** begin SOURCE MATERIAL **

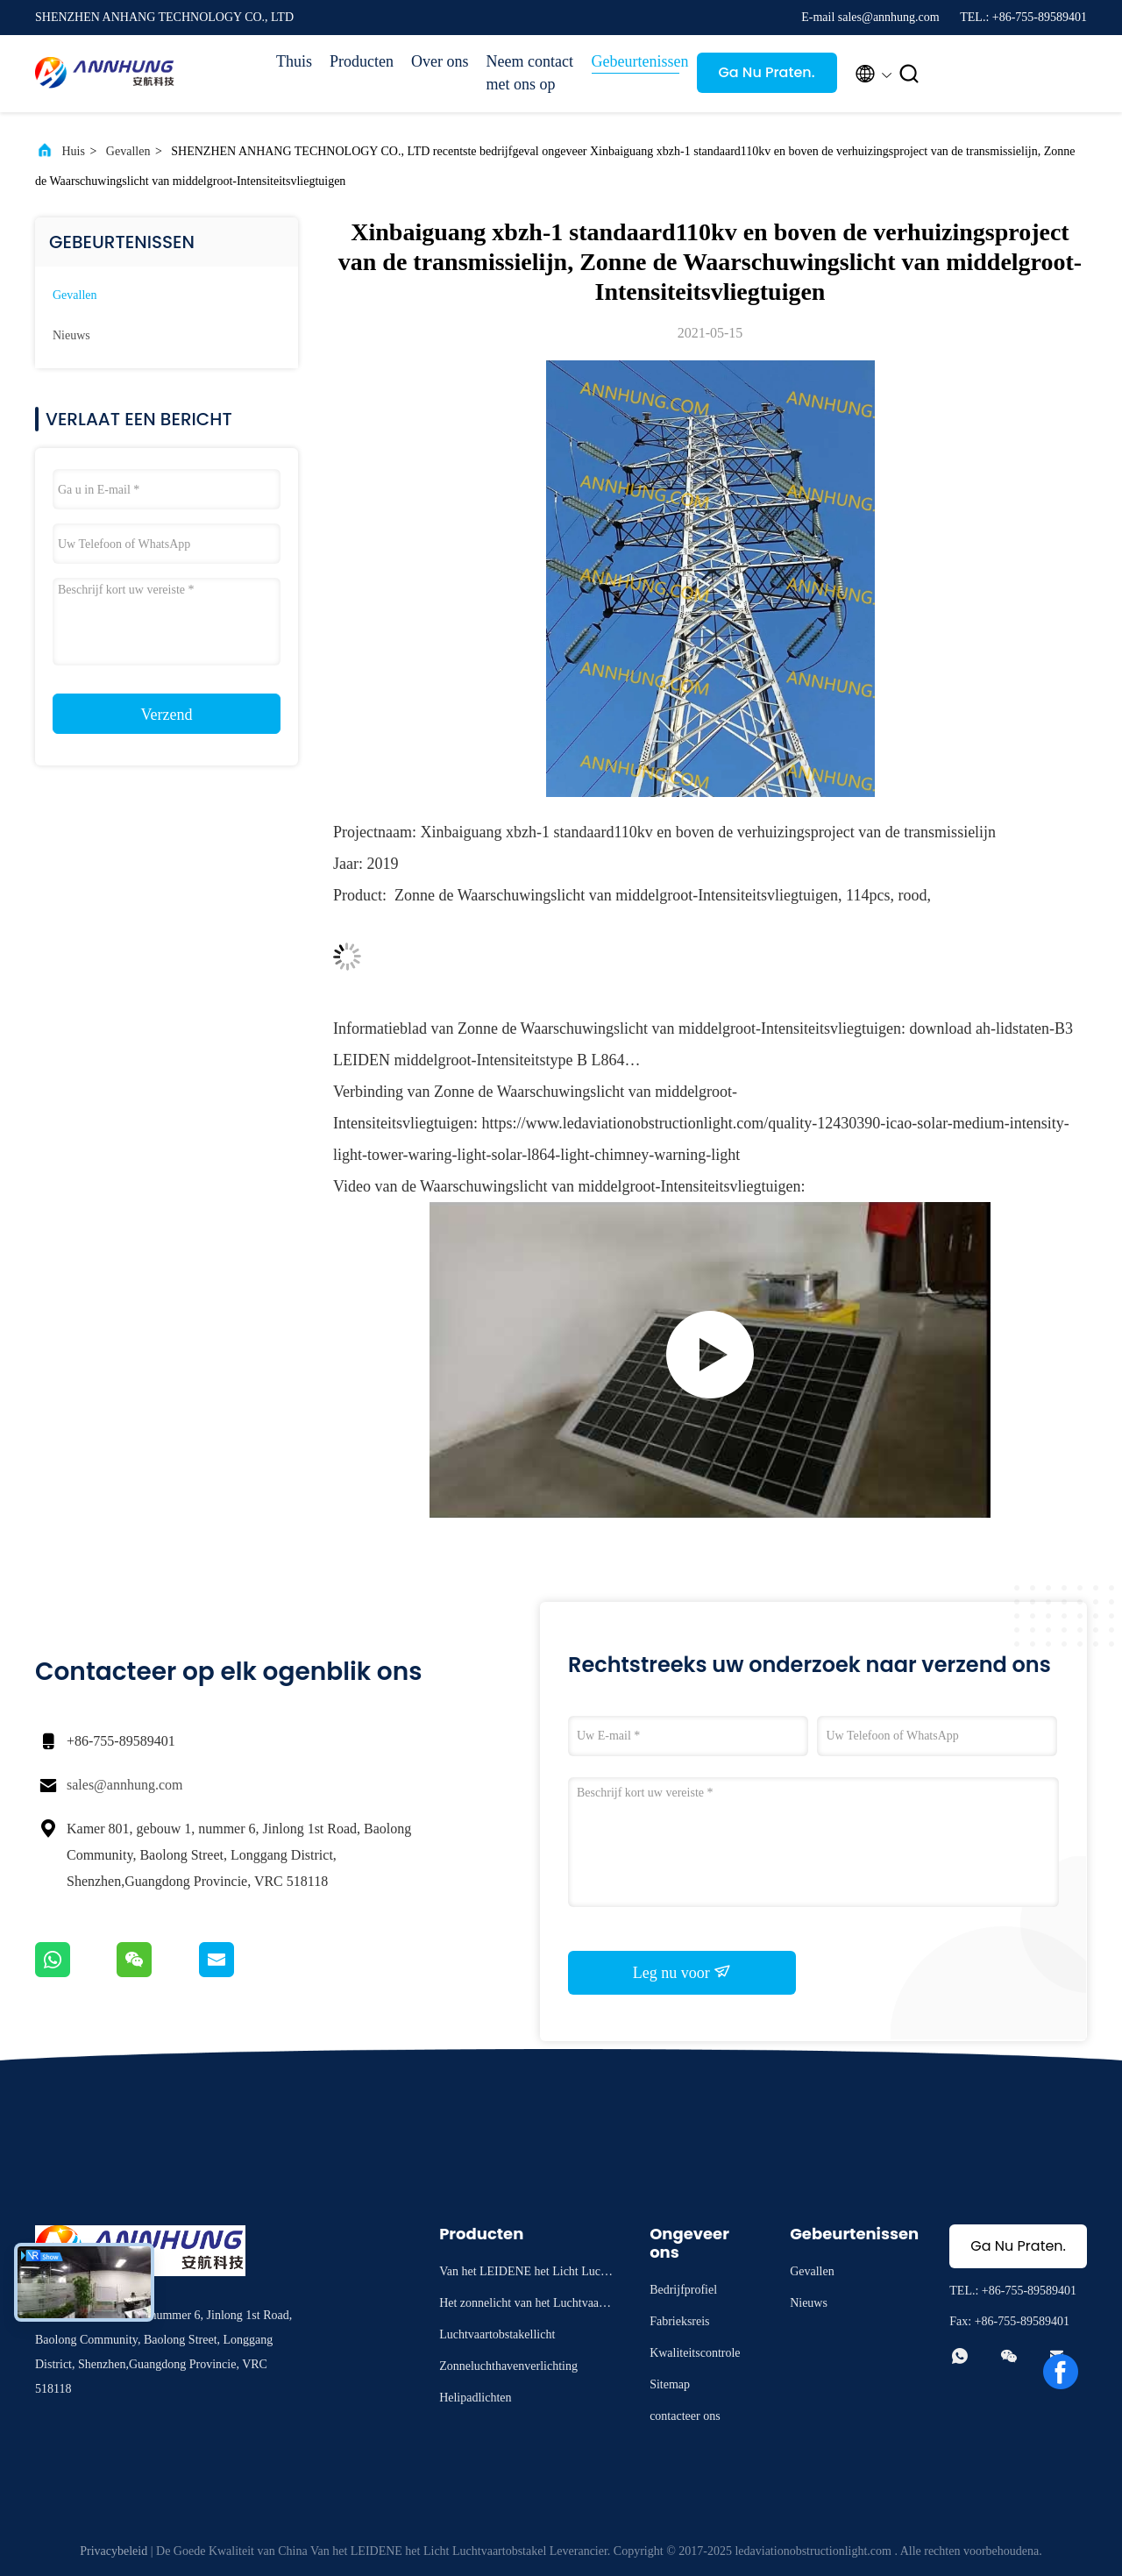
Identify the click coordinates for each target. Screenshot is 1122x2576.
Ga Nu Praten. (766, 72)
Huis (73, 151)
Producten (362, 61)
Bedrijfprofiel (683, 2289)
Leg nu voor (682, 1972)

** end SOURCE MATERIAL **
** begin SOURCE MATERIAL **

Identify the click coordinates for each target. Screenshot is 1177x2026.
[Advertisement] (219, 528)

** end SOURCE MATERIAL **

> [DIRECTIONS]: Copy out each line above that contains the string "target".

> [FULL OUTPUT]:
Identify the click coordinates for each target. Screenshot is 1122x2576.
Identify the click coordinates for each target. Screenshot is 1177x2026.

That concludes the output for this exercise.